FANDOM


Briseis ist eine trojanische Prinzessin. Sie ist die Nichte von König Priamos und Cousine der Prinzen Hektor und Paris.

Biografie

Als die Prinzen Hektor und Paris vom erfolgreichen Abschluss des Friedensabkommens aus Sparta zurückkehren, machen sie eine überraschende Entdeckung: Briseis, ihre geliebte Cousine, hat sich - zum Kummer der jungen Männer Trojas - entschieden, Tempeldienerin in Apollons Tempel zu werden. Sie hat deshalb Jungfräulichkeit gelobt.

In dieser Eigenschaft hilft sie bei den Rauchopfern im Tempel des Apollon, als sich abzeichnet, dass Krieg droht, weil Paris Helena, die Gemahlin von Spartas König Menelaos, zur gemeinsamen Flucht überredet hat.
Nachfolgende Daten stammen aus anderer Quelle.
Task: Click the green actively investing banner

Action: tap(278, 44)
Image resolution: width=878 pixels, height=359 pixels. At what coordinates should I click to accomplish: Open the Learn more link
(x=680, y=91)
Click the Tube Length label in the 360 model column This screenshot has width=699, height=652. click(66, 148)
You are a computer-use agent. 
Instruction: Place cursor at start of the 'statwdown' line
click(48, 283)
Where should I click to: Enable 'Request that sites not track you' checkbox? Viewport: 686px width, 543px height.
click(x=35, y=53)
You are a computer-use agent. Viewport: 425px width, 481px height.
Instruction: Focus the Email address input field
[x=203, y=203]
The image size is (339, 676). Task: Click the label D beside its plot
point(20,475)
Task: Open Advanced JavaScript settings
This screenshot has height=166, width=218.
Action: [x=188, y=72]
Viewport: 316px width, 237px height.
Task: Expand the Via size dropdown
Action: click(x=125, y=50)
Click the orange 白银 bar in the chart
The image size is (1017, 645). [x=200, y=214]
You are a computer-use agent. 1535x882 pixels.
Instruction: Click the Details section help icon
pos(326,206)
Die Opfer bleiben wirkungslos, denn Agamemnon, Großkönig von Griechenland und Menelaos' Bruder, hat alle griechischen Könige zum Kriegszug gegen Troja aufgerufen und erscheint mit tausend Schiffen, der größten Flotte, die seit Menschengedenken gebaut wurde, vor Trojas Küste.

Der Tempel, der am Strand liegt, wird das erste Ziel der angreifenden Griechen in Gestalt von Achilles und seinen Myrmidonen. Die Griechen metzeln die trojanischen Soldaten nieder, die den Tempel zu verteidigen versuchen, dringen in den Tempel ein und schlachten auch alle Priester ab. Briseis gelingt es zwar, sich im Tempel zu verstecken, doch die Myrmidonen finden sie, nehmen sie gefangen und machen sie ihrem Anführer Achilles zum Geschenk.
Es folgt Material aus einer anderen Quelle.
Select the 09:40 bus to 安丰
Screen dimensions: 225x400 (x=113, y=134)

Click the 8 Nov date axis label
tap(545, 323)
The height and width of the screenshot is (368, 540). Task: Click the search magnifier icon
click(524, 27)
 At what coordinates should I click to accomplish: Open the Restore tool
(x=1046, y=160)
Achilles ist von ihrem Mut beeindruckt, als er mit ihr spricht. Er löst ihre Fesseln und sagt ihr, dass sie ihn nicht zu fürchten brauche - als einzige von allen Trojanern. Doch kaum begibt sich Achilles zur Versammlung der Könige, zu der Agamemnon ihn hat rufen lassen, dringen mykenische Soldaten in das Lager der Myrmidonen ein und rauben Briseis.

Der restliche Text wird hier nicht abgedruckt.